We will be living together til we are divorced. She doesnt know where she is going, has no money right now. Even though she has no income did make the comment that our money is 50/50, though she knows there is little of it. 

Im all very confused. If possible I would like to use these next three months to improve myself and (very very longshot, i know) maybe she sees it and changes her mind? I did tell her that if she ever has that feeling to talk to me but that at some point i will be over it too. 

I need to move forward. I need strenght. I need to detach without making her think i am trying to screw her over (I actually did say to her that it might seem sometimes like I am being mean but I am not going out of my way to hurt her).

Sorry for the long message.

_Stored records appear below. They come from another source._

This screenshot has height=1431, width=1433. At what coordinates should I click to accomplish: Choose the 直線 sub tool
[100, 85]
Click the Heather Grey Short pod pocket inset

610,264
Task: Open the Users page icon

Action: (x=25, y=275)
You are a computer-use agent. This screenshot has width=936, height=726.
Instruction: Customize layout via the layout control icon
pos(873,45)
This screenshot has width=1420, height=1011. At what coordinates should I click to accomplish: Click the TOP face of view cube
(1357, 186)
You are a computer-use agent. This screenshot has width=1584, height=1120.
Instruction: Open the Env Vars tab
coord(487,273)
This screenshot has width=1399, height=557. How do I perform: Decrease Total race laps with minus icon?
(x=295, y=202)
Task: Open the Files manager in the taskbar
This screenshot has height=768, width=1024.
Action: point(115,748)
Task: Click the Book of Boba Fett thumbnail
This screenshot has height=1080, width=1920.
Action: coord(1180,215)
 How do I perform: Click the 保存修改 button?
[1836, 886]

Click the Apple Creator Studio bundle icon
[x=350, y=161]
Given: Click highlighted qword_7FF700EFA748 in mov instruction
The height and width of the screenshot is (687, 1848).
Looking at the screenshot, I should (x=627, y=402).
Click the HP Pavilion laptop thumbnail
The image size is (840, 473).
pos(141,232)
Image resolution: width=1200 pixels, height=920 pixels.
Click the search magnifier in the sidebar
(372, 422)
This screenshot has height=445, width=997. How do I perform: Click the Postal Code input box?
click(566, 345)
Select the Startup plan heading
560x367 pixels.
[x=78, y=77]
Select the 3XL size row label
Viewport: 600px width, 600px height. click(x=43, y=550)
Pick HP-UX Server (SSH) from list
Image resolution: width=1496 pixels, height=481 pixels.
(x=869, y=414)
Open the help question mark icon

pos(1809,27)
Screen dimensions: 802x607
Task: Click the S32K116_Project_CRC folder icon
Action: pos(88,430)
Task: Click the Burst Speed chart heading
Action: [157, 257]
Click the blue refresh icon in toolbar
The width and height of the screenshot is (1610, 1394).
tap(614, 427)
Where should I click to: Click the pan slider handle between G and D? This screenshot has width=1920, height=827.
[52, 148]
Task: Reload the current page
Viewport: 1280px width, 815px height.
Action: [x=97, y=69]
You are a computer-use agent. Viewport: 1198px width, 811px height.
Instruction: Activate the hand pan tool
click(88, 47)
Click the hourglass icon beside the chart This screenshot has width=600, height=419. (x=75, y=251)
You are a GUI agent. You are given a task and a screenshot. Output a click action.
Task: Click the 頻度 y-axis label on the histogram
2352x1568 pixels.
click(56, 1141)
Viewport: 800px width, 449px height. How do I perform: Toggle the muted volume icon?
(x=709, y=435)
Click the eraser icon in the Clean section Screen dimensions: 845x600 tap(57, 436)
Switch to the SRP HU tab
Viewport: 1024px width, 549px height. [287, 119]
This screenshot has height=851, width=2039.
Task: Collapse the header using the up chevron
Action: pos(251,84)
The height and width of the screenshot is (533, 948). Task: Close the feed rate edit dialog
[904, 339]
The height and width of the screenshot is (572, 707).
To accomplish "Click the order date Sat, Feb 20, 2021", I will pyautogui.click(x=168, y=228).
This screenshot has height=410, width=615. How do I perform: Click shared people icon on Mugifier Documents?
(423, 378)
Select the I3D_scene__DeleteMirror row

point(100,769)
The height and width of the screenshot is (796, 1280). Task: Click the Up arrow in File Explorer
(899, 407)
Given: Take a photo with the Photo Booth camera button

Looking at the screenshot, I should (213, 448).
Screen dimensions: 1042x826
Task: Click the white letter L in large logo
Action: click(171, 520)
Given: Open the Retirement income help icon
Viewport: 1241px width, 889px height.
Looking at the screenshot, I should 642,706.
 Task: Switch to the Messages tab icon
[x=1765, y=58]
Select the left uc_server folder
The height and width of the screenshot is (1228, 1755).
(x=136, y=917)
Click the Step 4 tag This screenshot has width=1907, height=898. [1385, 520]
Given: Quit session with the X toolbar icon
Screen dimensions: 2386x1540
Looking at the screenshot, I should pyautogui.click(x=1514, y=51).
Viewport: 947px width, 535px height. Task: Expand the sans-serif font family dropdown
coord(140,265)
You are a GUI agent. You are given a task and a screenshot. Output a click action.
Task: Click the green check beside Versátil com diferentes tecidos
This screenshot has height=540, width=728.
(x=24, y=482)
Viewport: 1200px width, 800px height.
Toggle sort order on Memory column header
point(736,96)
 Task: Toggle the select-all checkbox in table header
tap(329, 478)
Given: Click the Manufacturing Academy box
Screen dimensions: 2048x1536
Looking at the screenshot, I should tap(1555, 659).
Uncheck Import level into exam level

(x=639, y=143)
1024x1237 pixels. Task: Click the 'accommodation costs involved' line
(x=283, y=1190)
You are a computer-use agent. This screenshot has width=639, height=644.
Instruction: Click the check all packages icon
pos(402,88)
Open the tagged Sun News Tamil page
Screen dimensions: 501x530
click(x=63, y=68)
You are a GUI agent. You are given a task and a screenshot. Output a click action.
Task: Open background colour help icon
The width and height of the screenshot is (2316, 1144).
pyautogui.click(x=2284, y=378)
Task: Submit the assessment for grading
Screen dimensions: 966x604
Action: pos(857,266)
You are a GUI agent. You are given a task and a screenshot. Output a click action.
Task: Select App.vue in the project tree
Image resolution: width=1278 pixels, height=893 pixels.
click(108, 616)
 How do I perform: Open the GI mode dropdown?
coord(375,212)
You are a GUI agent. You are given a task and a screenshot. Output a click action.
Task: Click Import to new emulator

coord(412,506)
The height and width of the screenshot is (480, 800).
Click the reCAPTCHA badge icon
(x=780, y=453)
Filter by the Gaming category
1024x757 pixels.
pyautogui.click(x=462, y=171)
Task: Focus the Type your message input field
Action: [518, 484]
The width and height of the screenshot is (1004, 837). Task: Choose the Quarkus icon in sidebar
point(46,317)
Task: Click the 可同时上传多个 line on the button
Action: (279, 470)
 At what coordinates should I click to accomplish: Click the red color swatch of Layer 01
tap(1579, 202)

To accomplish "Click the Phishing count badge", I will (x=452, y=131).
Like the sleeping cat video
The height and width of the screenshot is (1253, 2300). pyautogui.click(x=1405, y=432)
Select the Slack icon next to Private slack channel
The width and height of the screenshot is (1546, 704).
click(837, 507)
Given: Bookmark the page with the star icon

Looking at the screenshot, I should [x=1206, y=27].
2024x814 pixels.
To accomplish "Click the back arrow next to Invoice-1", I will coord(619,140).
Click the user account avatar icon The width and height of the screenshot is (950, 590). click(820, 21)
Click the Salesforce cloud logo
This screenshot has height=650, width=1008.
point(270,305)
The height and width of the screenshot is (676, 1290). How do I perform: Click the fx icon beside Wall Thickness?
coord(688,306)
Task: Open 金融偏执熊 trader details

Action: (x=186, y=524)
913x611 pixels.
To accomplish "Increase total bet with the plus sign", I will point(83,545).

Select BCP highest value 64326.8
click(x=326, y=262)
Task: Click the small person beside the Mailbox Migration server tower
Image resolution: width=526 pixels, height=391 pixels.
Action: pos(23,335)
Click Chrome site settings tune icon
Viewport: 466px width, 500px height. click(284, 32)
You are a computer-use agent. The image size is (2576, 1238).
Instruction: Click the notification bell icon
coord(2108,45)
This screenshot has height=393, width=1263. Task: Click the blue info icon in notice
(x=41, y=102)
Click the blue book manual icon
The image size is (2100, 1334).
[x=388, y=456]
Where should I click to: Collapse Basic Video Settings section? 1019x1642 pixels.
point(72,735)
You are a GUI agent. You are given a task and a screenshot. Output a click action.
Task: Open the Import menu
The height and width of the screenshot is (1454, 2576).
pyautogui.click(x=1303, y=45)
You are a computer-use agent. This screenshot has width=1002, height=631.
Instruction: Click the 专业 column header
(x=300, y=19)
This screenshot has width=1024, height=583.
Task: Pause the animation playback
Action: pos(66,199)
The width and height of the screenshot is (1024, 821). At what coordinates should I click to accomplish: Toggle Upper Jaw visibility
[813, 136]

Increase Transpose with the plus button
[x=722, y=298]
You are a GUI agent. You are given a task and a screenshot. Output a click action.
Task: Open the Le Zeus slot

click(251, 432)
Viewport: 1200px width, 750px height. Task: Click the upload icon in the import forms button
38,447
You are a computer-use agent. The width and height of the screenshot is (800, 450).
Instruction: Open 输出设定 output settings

I am a mess and this is a mess. Please keep in mind that I will be living with her for at least the next three months and at this point she has no lawyer and is agreeable to the main things-- house, kids, IRAs.

I am starting the map. 

1. bench press 170 lbs by mid jan ( i weigh a little under 130). 
2. Get debt free (probably wont happen till after the divorce) 
3. 6 pack abs (or at least a four pack) 
4. Church by myself at least 2x a month 
5. Get a new pet for the kids (and me cause i love them too) 
6. Find something social -- possibly writing club (degree in english lit and journalism
7. Lasik consul (cant pay for the actual procedure right now but sick of wearing glasses)
8. Improve focus and production at work 

Also, an aside, her friends sons bday is tomorrow night. She is taking my daughter but does not want to show up with out a present. I told her I would get him a $20 gift card at B&N on my way home today. 

I do not want to do this. Do not want to think I am being spiteful either though. thinking about sending email to her this morning and saying, 

Hi Laura, 

I had time to think this morning and I do not feel comfortable buying presents for your friends children. I have to detach from you as much as I didnt want this, and these are the things I would do for you when we were together. I hope you understand. 

Me


----------



## FeministInPink (Sep 13, 2012)

M042, good for taking care of yourself. Do the 180 (it sounds like you're on your way). If you need the link, here it is:

The Healing Heart: The 180

And check out Synthetic's Ten Commandments:
http://talkaboutmarriage.com/going-...n/55375-wife-wanting-divorce.html#post1049137

Have as little contact with her as possible, if only to preserve your own insanity. The email message you want to send? Too much explanation; she's given you (what sounds like) very little explanation, you don't really owe her any. Try this:

L--

Not going to be able to pick up the B&N card - you'll have to get it yourself if you want to bring a gift to the party.

Me​
And practice saying NO to things like this. Unless it's having to do with the kids, your answer is NO. You're not her errand boy, you're not her assistant. You're her husband, but she's decided she doesn't want you in that role anymore.

Remember Nancy Reagan: "Just say no!"


----------



## FeministInPink (Sep 13, 2012)

Oh, and just focus on being the best dad you can be to your kids. They really need you right now.

*hugs*


----------



## wilderness (Jan 9, 2013)

Try to get her working and delay talk of the divorce as long as humanly possible. If she is working her bargaining position is significantly reduced. What about spending money? Don't give her any.


----------